* Énoncés de l'exercice *
1 – Reprenez l'extrait sur l'endettement des ménages canadiens en commençant à « Actuellement, les données » et en terminant à « des taux d’intérêt. », puis substituez « nantis » à « aisés ».
2 – Présentez sous forme de tableau Markdown les lignes du listing, en commençant au début du listing et en terminant à la ligne qui contient « point(867,106) », avec une colonne « Numéro » et une colonne « Contenu ». Omettez les lignes vides et ne reproduisez pas les images.

====== Extrait du document

Cependant, la situation a depuis évolué, le coût de la vie et les taux d’intérêt se situant maintenant bien au-dessus de ce que nous avons connu ces dernières années. En effet, la Banque du Canada a relevé son taux directeur à 10 reprises depuis mars 2022 pour le fixer à 5 % en juillet 2023, et les effets commencent à se faire sentir pleinement.

Au moment où l’économie ralentit et que le spectre de la récession revient régulièrement dans les discussions, il est légitime de se demander comment les ménages canadiens se débrouillent dans l’ensemble.

De grands écarts dans les revenus et l’épargne

À la fin de 2023, les ménages canadiens étaient plus riches d’environ 712,7 milliards comparativement à 2022. Cela dit, cette hausse ne concerne qu’un nombre relativement peu élevé de ménages. Pour la grande majorité d’entre eux, le coût de la vie a progressé plus rapidement que leur pouvoir d’achat, et leur niveau d’endettement s’est accentué.

Actuellement, les données recueillies par Statistique Canada révèlent que l’épargne des ménages canadiens et la création de richesse postpandémique se sont principalement concentrées parmi les ménages aisés et fortunés.

En effet, ces données montrent une épargne en hausse chez les ménages les plus riches, tandis que les ménages à faible revenu font face à plusieurs défis qui les poussent à dépenser plus que ce qu’ils gagnent. Les pressions proviennent en grande partie de la hausse du coût de la vie qui est entre autres exacerbée par la remontée des taux d’intérêt.

Le graphique qui suit illustre le niveau d’épargne des familles à faible revenu, qui est inexistant, voire négatif. Les familles considérées comme ayant un revenu moyen ont elles aussi des difficultés à épargner, ce qui n’était pas le cas auparavant. Cette tendance pourrait se poursuivre, et même s’accentuer, au moment des prochains renouvellements hypothécaires. Cette situation suscite d’autant plus d’interrogations dans un contexte où le taux de chômage est faible. Advenant une vague de licenciements dans les entreprises, la situation pourrait empirer davantage. 

L’endettement des ménages canadiens : des chiffres révélateurs

La crise financière de 2007-2008 a souligné l’importance cruciale d’évaluer l’endettement des ménages en tenant compte de la distribution des revenus, car les données globales peuvent masquer des vulnérabilités significatives.

============
====== Données enregistrées

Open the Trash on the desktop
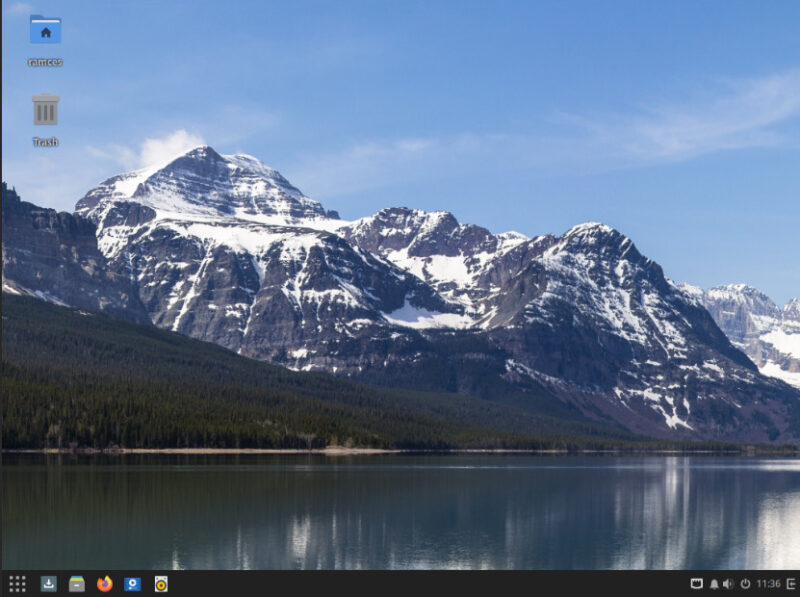 (46, 108)
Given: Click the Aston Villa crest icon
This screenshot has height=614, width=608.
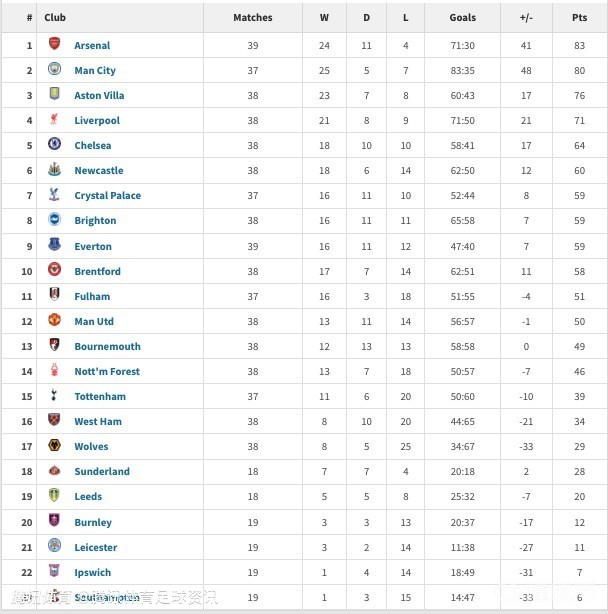Looking at the screenshot, I should tap(54, 95).
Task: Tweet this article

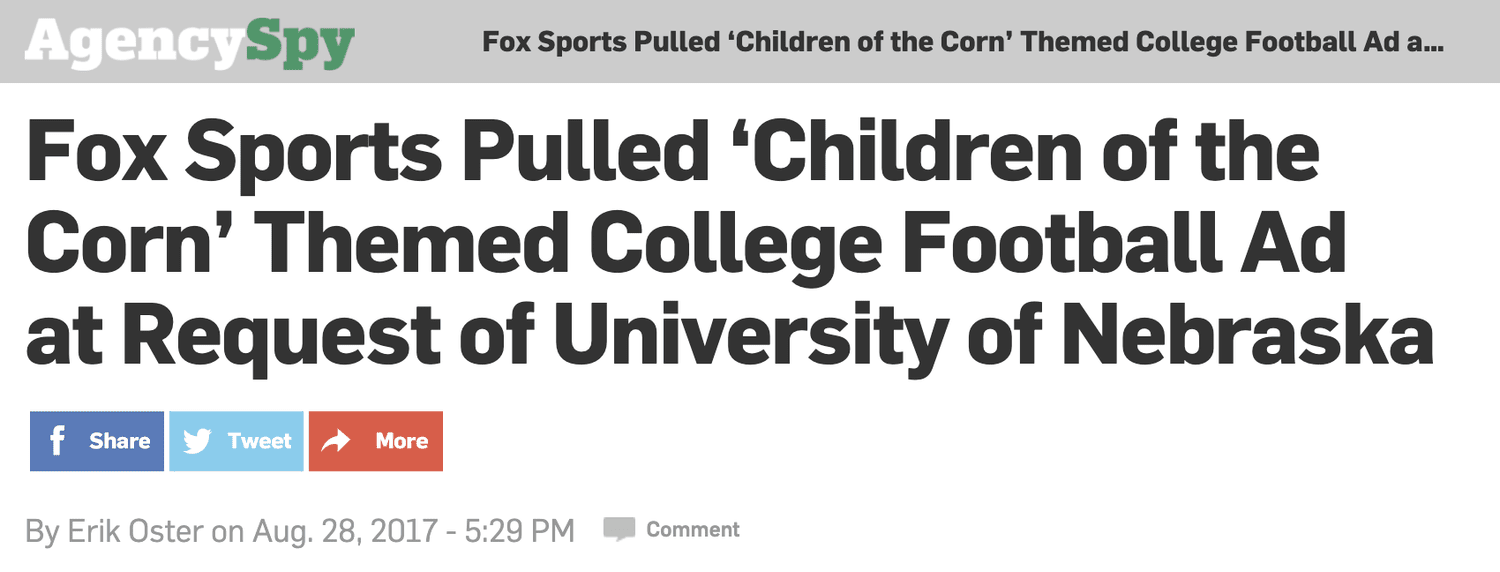Action: 236,441
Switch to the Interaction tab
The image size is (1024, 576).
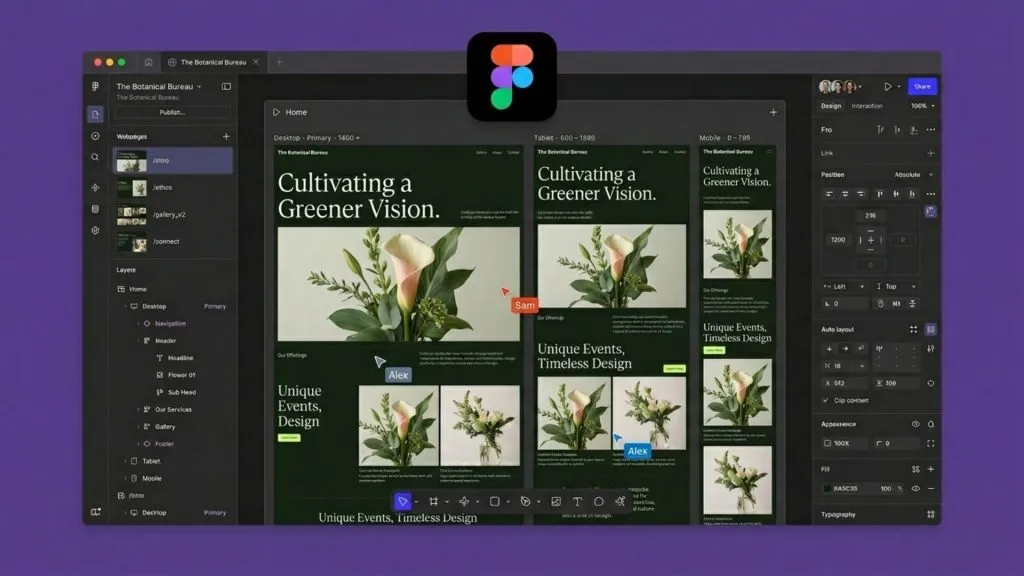point(867,106)

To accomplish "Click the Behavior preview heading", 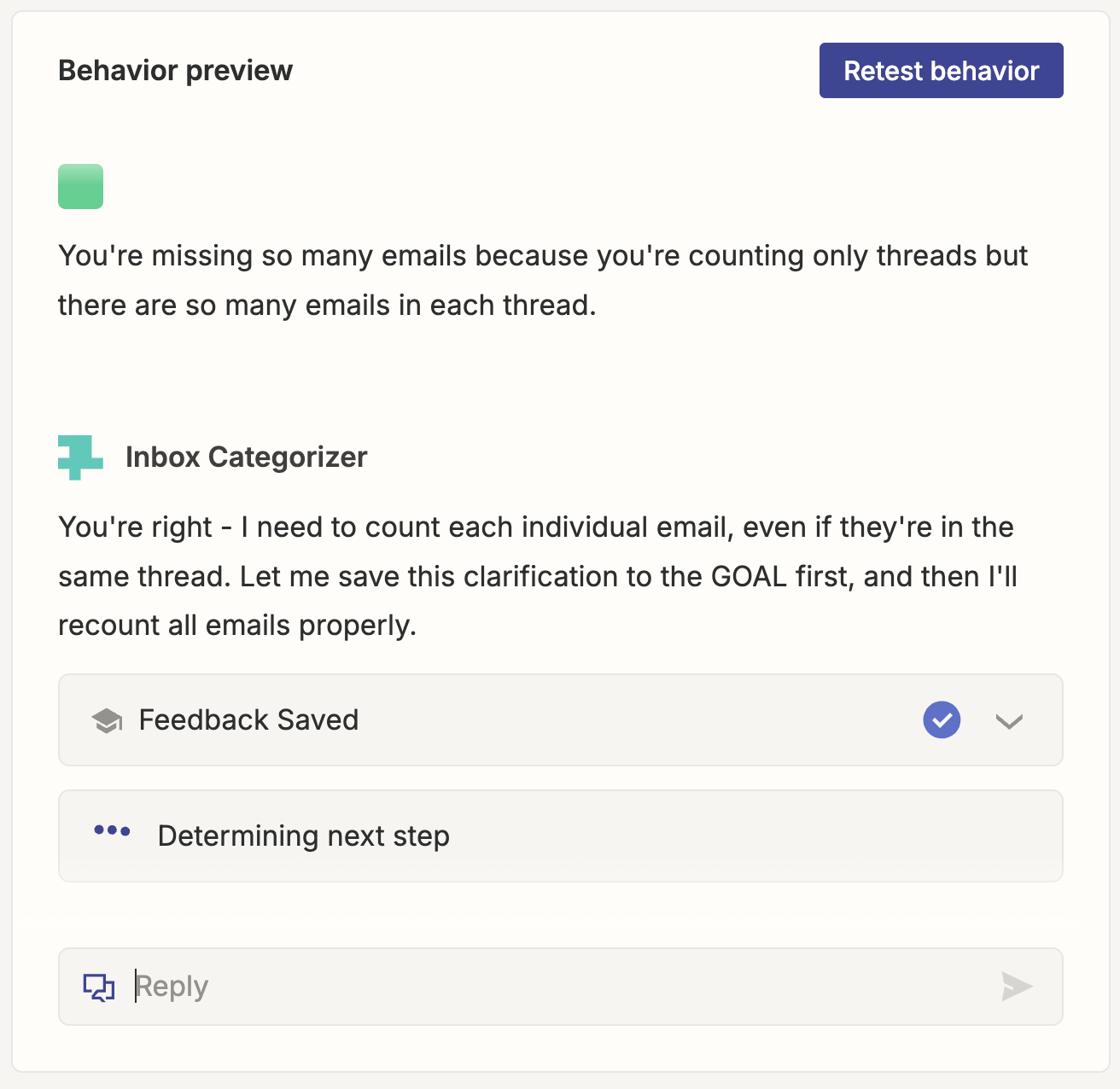I will (x=175, y=71).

============

* Corrigés *
1 –
Actuellement, les données recueillies par Statistique Canada révèlent que l’épargne des ménages canadiens et la création de richesse postpandémique se sont principalement concentrées parmi les ménages nantis et fortunés.

En effet, ces données montrent une épargne en hausse chez les ménages les plus riches, tandis que les ménages à faible revenu font face à plusieurs défis qui les poussent à dépenser plus que ce qu’ils gagnent. Les pressions proviennent en grande partie de la hausse du coût de la vie qui est entre autres exacerbée par la remontée des taux d’intérêt.

2 –
| Numéro | Contenu |
|---|---|
| 1 | Open the Trash on the desktop |
| 2 |  (46, 108) |
| 3 | Given: Click the Aston Villa crest icon |
| 4 | This screenshot has height=614, width=608. |
| 5 | Looking at the screenshot, I should tap(54, 95). |
| 6 | Task: Tweet this article |
| 7 | Action: 236,441 |
| 8 | Switch to the Interaction tab |
| 9 | The image size is (1024, 576). |
| 10 | point(867,106) |